In a statement faxed to Iran Press Service, the Association of Muslim Students says, "Really, what were the student's demands? Is it correct to answer with club and iron bars requests for freedom of expression and press? Demanding thieves, plunderers of the public's wealth be arrested and brought to justice must be answered with bayonet and tear gas? Calling for the release of political prisoners or those who had been thrown in jail because expressing their views must be drawn in the blood?

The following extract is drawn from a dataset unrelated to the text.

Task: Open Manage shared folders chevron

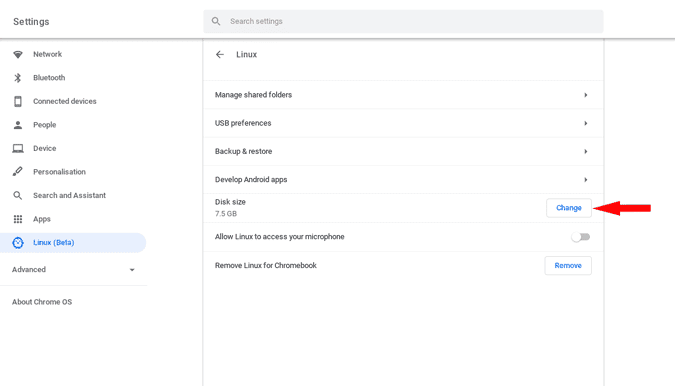Action: point(585,95)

Asking the trial of those who ordered the assassination of dissidents politicians and intellectuals is a crime to be punished with machine gun"?

Iranian political organisations in Iran and opposition forces outside have all condemned the attack on the students and called on the authorities to punish "all the responsible, those who issued the orders and those who carried them".

The pro-Khatami Islamic Iran Solidarity Party (IISP) in a statement condemned Sunday "violation" of the university campus and urged the authorities to identify and punish the agents involved in this ''improper measure''.

"Recent incidents at Tehran University dormitory were attempts to foment chaos and violence", adding that such acts not only will fail to give any result but will further expose the true nature of the pressure groups", the IISP added, according to the official Iranian news agency IRNA.

Secretary General of the Association of Militant Clergymen, the hojatoleslam Mehdi Karroubi told the students at the Tehran University dormitory that the government would be able to contain the acts of violence and contrary to the ideas nurtured by some, the government will not allow such acts to continue.

The Servants of Construction Party (SCP) that form the right wing of President Khatami's coalition Government warned the community to be alert of the trend of violent incidents instigated by a section of the law enforcement forces and other pressure groups acting on their own. "They are responsible for creating continued tension which bring about disruption in the activities and programs of the popular government", the statement said.

The women's Association of the Islamic Republic also in a statement condemned the incident and called on the leader and president to instruct relevant officials to "investigate and clarify the case".Facing the assault of the repressive brigades of the Hezbollah and the official forces of the regime, the Student Movement Co-ordination Committee of Iran has warned the Islamic dignitaries that the students will change their peaceful ways of protest to "revolutionary manners" if the attacks of the government backed para-military groups and the security forces continues.

For their part, and as the ban on the daily Salam continue despite withdrawal of a plaint from the Intelligence Ministry, Iranian journalists plan to stage a one-day strike on Tuesday to protest against the closure of the pro-reform newspaper, Iranian press reported on Sunday.

"`We will lay down our pens on Tuesday...and invite our colleagues throughout the country to do likewise,'' said the statement signed by 583 journalists and carried by leading reformist newspapers.

Media sources told Reuters that the strike would effectively close down all the main national dailies, which generally support reformist president Mohammad Khatami, except the conservative newspapers Kayhan, Resalat and Jomhuri-e Eslami.

As, in protest to the attack on the students and in solidarity with them, the Chancellor of Tehran University Mr. Mansour Khalil Araqi and the deans of all Tehran faculties and universities were tendering their mass resignation and planing to stage a sit-in Monday morning at the university's mosque, President Khatami rejected the resignation of Mr. Mostafa Mo'in, Minister of Culture and Higher Education.Mr. Mo'in had resigned Saturday in protest to the violence against the students by the law enforcement forces.

"While apologising to this insult to the sanctity of science and university, I hereby announce that with the aid of the almighty, I will continue investigations until all the aspects of the event are discovered and appropriate action is taken", IRNA quoted Mr. Khatami.